Security company NowSecure has suggested that the vulnerability could be utilised by would-be hackers to access users’ text messages, eavesdrop on your conversations by activating the microphone, install apps and access the camera.
“The keyboard was signed with Samsung’s private signing key and runs in one of the most privileged contexts on the device, system user, which is a notch short of being root,” NowSecure researcher Ryan Welton told the Guardian.
He added: “Unfortunately, the flawed keyboard app can’t be uninstalled or disabled.”

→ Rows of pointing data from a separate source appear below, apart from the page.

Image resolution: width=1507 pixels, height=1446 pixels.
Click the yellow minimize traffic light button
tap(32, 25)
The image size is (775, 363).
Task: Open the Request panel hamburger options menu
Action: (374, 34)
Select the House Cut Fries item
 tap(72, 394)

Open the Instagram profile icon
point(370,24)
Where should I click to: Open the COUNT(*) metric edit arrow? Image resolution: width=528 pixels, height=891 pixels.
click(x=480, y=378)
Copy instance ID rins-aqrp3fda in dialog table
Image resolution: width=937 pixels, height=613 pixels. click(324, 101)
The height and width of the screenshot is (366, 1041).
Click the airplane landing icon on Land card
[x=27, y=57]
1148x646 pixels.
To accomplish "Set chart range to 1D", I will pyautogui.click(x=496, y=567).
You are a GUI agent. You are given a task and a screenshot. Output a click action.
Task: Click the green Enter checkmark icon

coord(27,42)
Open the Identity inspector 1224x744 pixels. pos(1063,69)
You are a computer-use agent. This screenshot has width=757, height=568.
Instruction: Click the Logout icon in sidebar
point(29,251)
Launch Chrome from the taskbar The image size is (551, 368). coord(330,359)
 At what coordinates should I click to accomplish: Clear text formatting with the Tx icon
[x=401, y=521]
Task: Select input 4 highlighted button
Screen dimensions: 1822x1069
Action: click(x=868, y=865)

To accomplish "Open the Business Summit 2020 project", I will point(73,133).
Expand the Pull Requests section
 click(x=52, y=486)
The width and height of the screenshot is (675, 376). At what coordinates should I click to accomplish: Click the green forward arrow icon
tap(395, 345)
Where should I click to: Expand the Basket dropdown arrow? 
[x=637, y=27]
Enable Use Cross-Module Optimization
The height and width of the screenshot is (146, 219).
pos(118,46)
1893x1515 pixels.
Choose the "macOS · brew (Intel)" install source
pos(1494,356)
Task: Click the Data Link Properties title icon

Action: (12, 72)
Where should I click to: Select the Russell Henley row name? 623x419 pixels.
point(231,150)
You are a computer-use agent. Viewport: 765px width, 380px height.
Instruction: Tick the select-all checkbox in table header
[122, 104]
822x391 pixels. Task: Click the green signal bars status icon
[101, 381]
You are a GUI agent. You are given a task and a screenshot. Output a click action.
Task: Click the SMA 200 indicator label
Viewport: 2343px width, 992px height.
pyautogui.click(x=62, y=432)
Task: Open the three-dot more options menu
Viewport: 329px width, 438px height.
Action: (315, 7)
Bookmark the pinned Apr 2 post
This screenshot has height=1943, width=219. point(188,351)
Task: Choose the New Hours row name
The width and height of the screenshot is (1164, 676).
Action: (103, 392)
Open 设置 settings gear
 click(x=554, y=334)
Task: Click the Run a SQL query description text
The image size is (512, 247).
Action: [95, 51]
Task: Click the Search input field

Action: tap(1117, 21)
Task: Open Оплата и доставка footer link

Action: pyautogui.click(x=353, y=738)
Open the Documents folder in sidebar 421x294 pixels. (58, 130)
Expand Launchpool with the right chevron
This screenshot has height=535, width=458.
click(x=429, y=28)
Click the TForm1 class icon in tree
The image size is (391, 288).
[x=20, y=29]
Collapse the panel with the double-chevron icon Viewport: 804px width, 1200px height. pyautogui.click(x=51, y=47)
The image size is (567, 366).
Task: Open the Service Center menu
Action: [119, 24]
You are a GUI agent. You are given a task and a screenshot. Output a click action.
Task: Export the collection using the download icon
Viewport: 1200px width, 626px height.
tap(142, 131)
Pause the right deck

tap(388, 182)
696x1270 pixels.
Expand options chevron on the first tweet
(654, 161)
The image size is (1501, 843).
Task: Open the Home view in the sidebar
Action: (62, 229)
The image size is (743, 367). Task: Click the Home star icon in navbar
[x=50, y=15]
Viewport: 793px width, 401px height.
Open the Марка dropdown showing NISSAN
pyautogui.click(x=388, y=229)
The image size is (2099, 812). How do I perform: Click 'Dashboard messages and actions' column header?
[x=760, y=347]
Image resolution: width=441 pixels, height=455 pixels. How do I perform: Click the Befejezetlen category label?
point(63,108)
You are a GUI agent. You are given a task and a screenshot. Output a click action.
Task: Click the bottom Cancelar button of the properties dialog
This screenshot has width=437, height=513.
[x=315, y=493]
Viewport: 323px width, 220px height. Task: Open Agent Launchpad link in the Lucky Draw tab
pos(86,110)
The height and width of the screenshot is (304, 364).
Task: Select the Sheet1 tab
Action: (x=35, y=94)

With NowSecure having alerted Samsung to the issue back in December, the Korean manufacturer is said to have asked the security firm to keep the threat under wraps until it had been able to create a fix.
Installed on every Galaxy branded smartphone, the IME keyboard is built around third-party manufacturer SwiftKey’s technologies.
Although the risks are severe, it doesn’t appear that the vulnerability is easy to exploit, with hopeful hackers needing to be on the same compromised Wi-Fi network as your device in order to sneak their way into your device.
"The vulnerability in question is not easy to exploit: a user must be connected to a compromised network (such as a spoofed public Wi-Fi network), where a hacker with the right tools has specifically intended to gain access to their device,” an official SwiftKey comment stated.
"This access is only possible if the user's keyboard is conducting a language update at that specific time, while connected to the compromised network."
Looking to distance themselves from the issue, the keyboard specialist added: "We supply Samsung with the core technology that powers the word predictions in their keyboard. It appears that the way this technology was integrated on Samsung devices introduced the security vulnerability.
"We are doing everything we can to support our long-time partner Samsung in their efforts to resolve this important security issue."
Related: Samsung Galaxy S7 release date
With the issue troubling devices such as the Samsung Galaxy S6 and Samsung Galaxy Note 4, an official Samsung spokesperson stated: “Samsung takes emerging security threats very seriously. We are aware of the recent issue reported by several media outlets and are committed to providing the latest in mobile security.”